Flute Loops, Yo: If there’s anything that relistening to Paul’s Boutique has reminded me of, it’s not just that the Beastie Boys were great at utilizing samples (which of course they were), but that they were also great at utilizing samples that no one else would’ve touched.  The sample that defines “Sure Shot” is a jazzy little flute riff that comes courtesy of the song “Howlin’ For Judy” by jazz flutist Jeremy Steig.  If you can name me another hip-hop artist that would’ve dared to use jazz flutist Jeremy Steig as the basis for their second single on a major label album in 1994, please, indulge me.  But as for now, this is one of those beautiful strokes of crate-digging brilliance that no other group but the Beasties would touch, and god dammit I’m glad they did, because that flute is some tasty shit.

So Many Pop Culture References!: “Sure Shot” also serves as another example of the Beastie Boys’ M.O. of taking things that might seem far-from-relevant, and nonetheless making them cool, all due to their obsessive and all-inclusive relationship with pop culture.  Over the course of “Sure Shot”, we get references to Lee Dorsey, Kojak, Vaughn Bode, Doug E. Fresh, Dr. John, The Taking Of Pelham 123 and of course contains the immortal lines “I’ve got more action than my man, John Woo. / And I got mad hits like I was Rod Carew.”  Whereas in a lot of hip-hop songs, blatant pop culture references always come off to me as a bit lazy and usually dates any given song.  But with the Beasties, it always seems like there’s a genuine affection behind the movies and TV and whatever else that they ever dared to reference in their songs.  And in the end, it’s always made this band feel like a celebration of creativity and embracing both high art and low art while trying to filter these seemingly obscure things into something everybody can appreciate.
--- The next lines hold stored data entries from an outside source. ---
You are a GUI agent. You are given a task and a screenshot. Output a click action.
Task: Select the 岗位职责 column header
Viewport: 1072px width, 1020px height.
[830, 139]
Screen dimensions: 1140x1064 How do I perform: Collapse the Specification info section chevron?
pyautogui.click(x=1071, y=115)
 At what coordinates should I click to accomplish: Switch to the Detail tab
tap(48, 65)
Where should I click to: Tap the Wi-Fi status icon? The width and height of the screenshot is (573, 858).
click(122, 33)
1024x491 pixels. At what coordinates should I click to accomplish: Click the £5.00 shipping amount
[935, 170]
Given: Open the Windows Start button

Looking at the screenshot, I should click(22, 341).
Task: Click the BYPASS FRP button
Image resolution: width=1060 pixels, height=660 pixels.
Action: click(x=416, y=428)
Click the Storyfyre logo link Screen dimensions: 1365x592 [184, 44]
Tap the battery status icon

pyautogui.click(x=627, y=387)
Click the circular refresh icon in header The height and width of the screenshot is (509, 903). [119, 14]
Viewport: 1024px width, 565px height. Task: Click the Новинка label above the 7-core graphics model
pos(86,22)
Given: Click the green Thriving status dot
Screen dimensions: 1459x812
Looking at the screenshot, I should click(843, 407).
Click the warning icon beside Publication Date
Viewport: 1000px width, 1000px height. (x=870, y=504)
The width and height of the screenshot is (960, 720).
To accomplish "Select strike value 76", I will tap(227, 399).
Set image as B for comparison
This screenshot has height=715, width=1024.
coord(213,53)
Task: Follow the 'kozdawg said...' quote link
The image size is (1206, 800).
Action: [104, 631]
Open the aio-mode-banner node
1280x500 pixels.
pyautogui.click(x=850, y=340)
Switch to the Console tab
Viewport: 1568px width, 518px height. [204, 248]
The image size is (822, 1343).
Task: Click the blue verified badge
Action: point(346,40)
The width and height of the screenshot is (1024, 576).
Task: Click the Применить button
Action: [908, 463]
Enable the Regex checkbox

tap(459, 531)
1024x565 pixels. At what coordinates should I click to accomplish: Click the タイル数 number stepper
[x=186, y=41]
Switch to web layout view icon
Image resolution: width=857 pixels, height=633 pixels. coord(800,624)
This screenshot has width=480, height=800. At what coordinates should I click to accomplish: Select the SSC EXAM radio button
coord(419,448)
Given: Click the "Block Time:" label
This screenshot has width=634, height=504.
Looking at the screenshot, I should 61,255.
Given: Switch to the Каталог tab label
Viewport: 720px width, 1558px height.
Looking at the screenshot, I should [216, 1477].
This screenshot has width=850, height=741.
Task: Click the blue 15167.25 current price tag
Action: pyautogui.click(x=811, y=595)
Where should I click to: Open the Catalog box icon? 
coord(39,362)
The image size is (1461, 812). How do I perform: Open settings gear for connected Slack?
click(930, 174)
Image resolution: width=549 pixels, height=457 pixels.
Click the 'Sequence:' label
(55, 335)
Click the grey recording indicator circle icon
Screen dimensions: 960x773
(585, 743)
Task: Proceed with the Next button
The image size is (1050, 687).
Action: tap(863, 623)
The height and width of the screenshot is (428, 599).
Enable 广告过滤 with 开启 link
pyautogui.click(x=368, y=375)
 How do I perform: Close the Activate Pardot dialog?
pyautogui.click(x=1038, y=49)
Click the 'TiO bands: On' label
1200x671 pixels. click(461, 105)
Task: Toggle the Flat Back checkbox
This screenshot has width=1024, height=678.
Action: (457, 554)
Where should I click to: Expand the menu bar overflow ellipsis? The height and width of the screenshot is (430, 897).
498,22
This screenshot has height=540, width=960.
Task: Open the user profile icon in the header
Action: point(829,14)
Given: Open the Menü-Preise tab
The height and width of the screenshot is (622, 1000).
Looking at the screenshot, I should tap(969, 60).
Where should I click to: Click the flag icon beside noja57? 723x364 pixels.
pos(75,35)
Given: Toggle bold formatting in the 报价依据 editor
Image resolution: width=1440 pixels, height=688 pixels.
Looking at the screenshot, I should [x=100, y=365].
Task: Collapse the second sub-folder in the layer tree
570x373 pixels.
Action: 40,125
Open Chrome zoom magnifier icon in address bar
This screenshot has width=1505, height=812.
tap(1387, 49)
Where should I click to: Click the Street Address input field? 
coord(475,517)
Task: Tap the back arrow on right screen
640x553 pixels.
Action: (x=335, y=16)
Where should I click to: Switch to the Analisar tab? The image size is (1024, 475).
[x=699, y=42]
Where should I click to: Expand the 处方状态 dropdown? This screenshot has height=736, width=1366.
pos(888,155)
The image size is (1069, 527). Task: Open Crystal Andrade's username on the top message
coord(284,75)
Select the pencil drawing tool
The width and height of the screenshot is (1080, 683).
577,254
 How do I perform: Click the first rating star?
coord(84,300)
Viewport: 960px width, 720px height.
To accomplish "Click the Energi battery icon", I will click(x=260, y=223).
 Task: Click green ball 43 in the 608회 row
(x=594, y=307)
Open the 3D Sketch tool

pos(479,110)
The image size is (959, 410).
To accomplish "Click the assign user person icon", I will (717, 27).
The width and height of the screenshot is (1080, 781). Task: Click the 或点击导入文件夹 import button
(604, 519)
Because You, Well…: Because you can’t, you won’t, and you don’t stop.  Is there any other chorus that expresses what it means to be a human being trying to move forward in life, but also is just a fun thing you can say to yourself to get pumped up?  I mean, probably, since that’s what a lot of danceable songs of this ilk are going for, but there are few I’ve clung on to as much as this instantly memorable chorus.  And I think this idea of to just keep moving forward, while having the most exhilarating, non-stop fun you could possibly be having is a perfect encapsulation of what made the Beastie Boys a group that all of us needed in our lives, and that we still need even in the wake of MCA’s untimely passing.  Because put simply, the Beastie Boys’ music was a celebration of life.  It was full of love and friendship and artistry and it was just a really beautiful thing that could’ve only come from those three guys feeding off of each other’s energy as musicians and as human beings.  It was just fucking beautiful, man.

Why I Will Continue To Love This Song

Because I can’t, I won’t, and I don’t stop.  And sure, I’d like to.  There are little voices in the back of my head that are constantly wondering what the fucking point of any of this is.  But then I hear a song as simultaneously badass and life-affirming as “Sure Shot” and I’m like, “Yup, that’s it.  That’s what it’s all about.”  Oh, and also this song is probably the only time I’ve ever heard anyone refer to their headphones as “ear goggles”, so it’s got that going for it as well.